Dr. Nelson: I don't think I've had any explosions, fire alarms. I would say dermpath is the bane of my existence. Don't tell Dr. Vaughn.
[laughter]
Dr. Friedman: We won't tell him. This is just a national podcast. He'll never hear about it. Way to go.
[laughter]
Dr. Nelson: It's a nice learning experience. When I get at the stop, I'm like, "Oh my god, where am I? What is going on?" He takes his time and tells us to start from top to bottom. Identify anything that you see, just colors. That's my fire alarm. [laughs]
Dr. Friedman: That's persistent. Especially as first-years, it's so important to remember, take a breath, take a step back. There's no way anyone can expect you to know even a small morsel of the mass of body information in dermatology.
Dermpath is a pain point for many. Though, obviously, hope by time you finish your training, you do feel good about it enough to pass the certification exam, but also to have an appreciation with the CPC connection.
Quick reminder, don't beat yourself up if you can't even recognize blue cells. You're definitely on the right track. Next fun question. We are people beyond residents and dermatologists. We need to find a way to disconnect as well as to recharge. Dr. Nelson, what is your favorite guilty pleasure to reward yourself after a long day of dermatopathology?
Dr. Nelson: Let's see. I really like Jeni's ice cream. For those who don't know, it's specialty ice cream. My favorite is brown butter almond brittle. On a hard day, I'll probably go get a scoop of ice cream. [laughs]
Dr. Friedman: That is not a bad decision. Bethesda's office is right next door to one. That's very dangerous.
Dr. Nelson: Dangerous. [laughs]
Dr. Friedman: Dr. Murphy, what about you?
Dr. Murphy. I would have to say I'm also a desert person. Lately, I've been on these things called peanut butter balls made with Skippy peanut butter. It's peanut butter surrounded by peanut butter. I dog sat for my aunt. She knows I love these. She bought me a giant, they sell at BJs, a BJ-sized bag of them.
I'll come home and have a handful of peanut butter balls. They're amazing. I'm running out. It's a problem.

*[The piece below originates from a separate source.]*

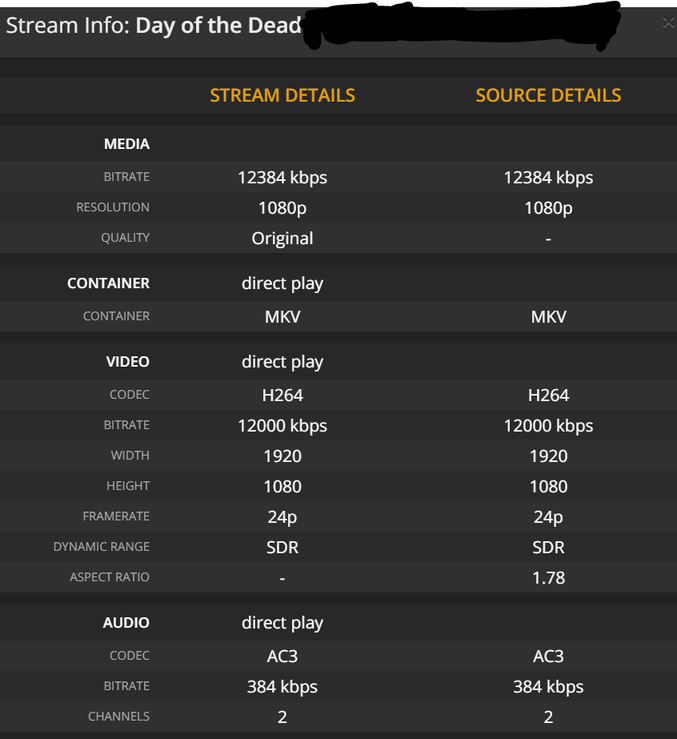Click the stream 12384 kbps bitrate value
This screenshot has width=677, height=739.
coord(282,178)
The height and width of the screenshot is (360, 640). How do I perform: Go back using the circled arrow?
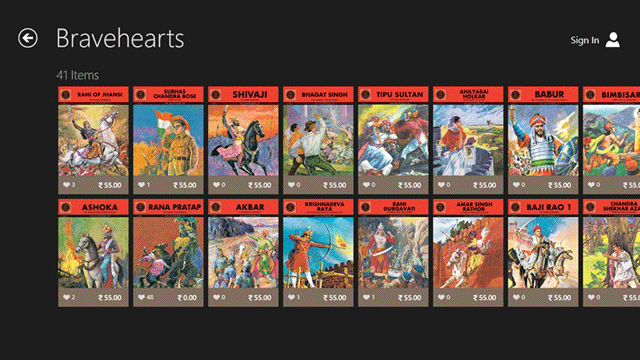[28, 38]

Dr. Friedman: I thought the greatest invention at one point was bacon-wrapped bacon. We've been one-upped here. Peanut butter wrapped in peanut butter. I'm going to have to unpack that for a bit, because my mind is visually melting right now.
Dr. Murphy: [laughs]
Dr. Friedman: That sounds incredible. Wow. That's a showstopper. Is it really? We got one more question for you guys. Dr. Murphy, if someone was to play you in a made-for-TV movie about the first three months of residency, who would it be? Why?

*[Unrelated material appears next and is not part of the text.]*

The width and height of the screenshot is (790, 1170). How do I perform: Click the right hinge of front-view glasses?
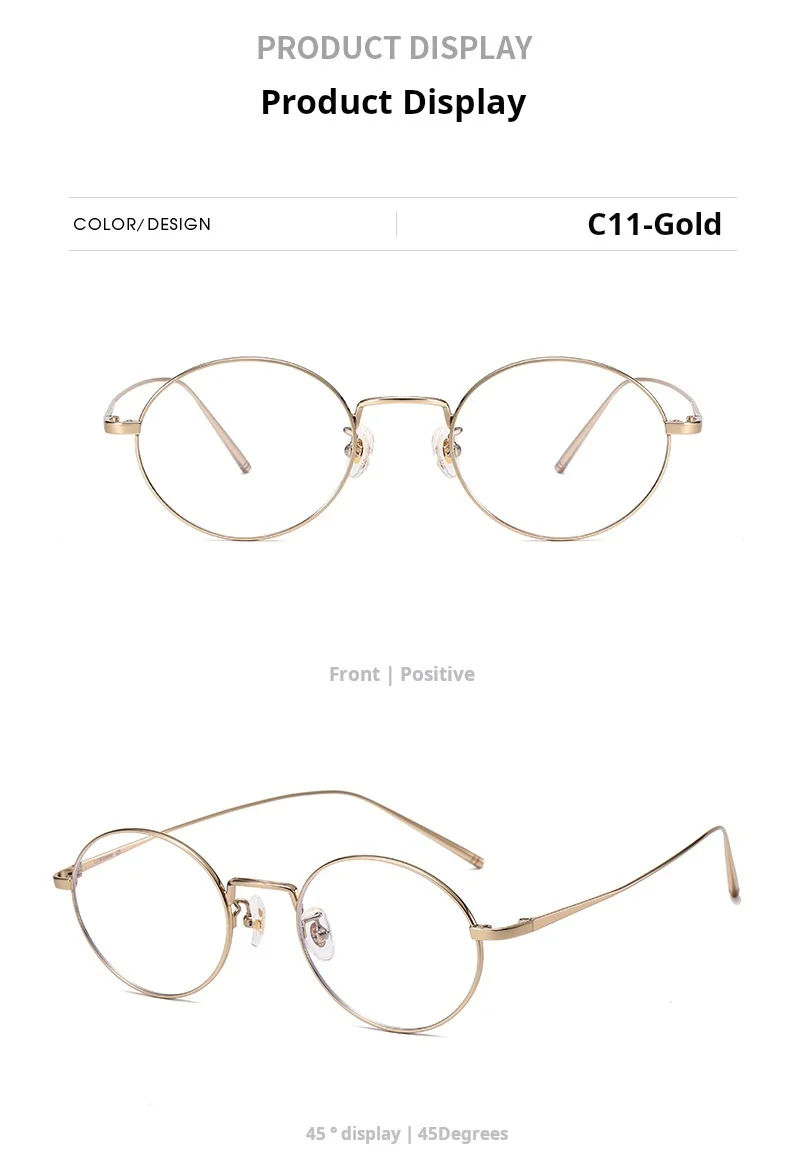[x=684, y=426]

Dr. Murphy: Bringing it back to the first episode, I talked about "Gossip Girl" is my favorite show. I have the biggest girl crush on Blake Lively. I love her. She's so pretty. She's so sweet. I would want her to play me. When I was in college, I was in a sorority. As part of a skit, I played her. Somebody told me, "Wow, you actually look like her." I was like, "Life made."
Dr. Friedman: [laughs]
Dr. Murphy: I'm good.
Dr. Friedman: Drop the microphone. You're done.
Dr. Murphy: [laughs]
Dr. Friedman: [inaudible 16:68] . [laughs]
Dr. Murphy: I was like, "Thank you." That's a superficial answer. She has gorgeous hair. I love her.
Dr. Friedman: Listen to the question. It has to be fun. [laughs] Answer has to fit with that. Dr. Nelson, you had some time to think about this one.
Dr. Nelson: It hasn't really helped. [laughs] I would say probably Gabrielle Union. Honestly know her from "Bring It On" and stuff. I feel like she keeps it composed. It's hard to tell if she's stressed or not. She could play me as a resident.
Dr. Friedman: She'd bring it, is what you're saying.
Dr. Nelson: Gabrielle Union. Yeah, she would bring it.
[laughter]
Dr. Friedman: Those are great answers. Thank you for the entertainment and for playing along with this experiment. Make sure, everyone, to tune in to Episode 3 in the near future.